11 Shark Tank Food Inventions The Sharks Shouldn't Have Passed On

The U.S. tends to have a thriving entrepreneurial spirit, and it's a great place to transform a pipe dream into a thriving business. "Shark Tank" is the ultimate modern-day destination for up-and-coming entrepreneurs. "Shark Tank" is a television show on which people with a business idea can seek the money and assistance they need to help make their ventures blossom. 

The sharks are always being presented with novel ideas, from pitches involving new technologies to unique recipes. However, they aren't exempt from failing to make the best choice and unknowingly overlooking some food inventions that later went on to become quite successful. 

While the sharks are now well-versed in business and have a good eye for the needs of the consumer, they likely regret not investing in businesses that are now booming. 

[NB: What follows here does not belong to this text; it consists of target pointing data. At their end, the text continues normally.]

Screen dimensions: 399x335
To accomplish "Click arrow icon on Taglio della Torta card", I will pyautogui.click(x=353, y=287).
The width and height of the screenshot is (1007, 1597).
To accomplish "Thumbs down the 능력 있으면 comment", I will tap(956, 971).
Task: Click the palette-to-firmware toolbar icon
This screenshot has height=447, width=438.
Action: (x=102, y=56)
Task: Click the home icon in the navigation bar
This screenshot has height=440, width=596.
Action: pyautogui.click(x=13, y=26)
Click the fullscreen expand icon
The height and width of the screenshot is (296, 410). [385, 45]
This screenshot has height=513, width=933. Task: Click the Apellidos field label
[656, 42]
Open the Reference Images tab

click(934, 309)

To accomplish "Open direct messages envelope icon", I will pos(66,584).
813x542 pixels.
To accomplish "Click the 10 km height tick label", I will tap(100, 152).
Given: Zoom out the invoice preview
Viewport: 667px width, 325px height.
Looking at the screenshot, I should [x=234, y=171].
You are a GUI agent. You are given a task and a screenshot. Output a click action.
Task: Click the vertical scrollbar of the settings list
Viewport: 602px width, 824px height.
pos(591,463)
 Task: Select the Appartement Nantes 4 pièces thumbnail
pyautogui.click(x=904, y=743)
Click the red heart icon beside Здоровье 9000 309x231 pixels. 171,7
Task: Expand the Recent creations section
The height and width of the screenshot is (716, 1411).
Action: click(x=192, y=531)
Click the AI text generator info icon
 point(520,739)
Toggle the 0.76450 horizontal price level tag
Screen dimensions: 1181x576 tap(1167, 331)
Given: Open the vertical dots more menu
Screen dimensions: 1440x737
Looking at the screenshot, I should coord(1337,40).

Many business ventures that they've invested in over the years have failed, and a number of ideas they rejected went on to thrive. However, there are some "Shark Tank" food inventions that the sharks really shouldn't have passed on.

1. Kodiak Cakes

Kodiak Cakes is a breakfast classic that's enjoyed for its flavor and nutritional benefits. The brand's tasty whole-grain mixes can be found on store shelves around the country and are known for their high protein and nutrient content. This popular brand was started back in 1982 when a woman named Penny Clark had the idea of selling her father's whole wheat pancake mix with baking instructions, using her son as the adorable salesman. As an adult, her son Joel Clark turned his childhood task into a booming business, creating an entire brand around his grandpa's flapjack mix.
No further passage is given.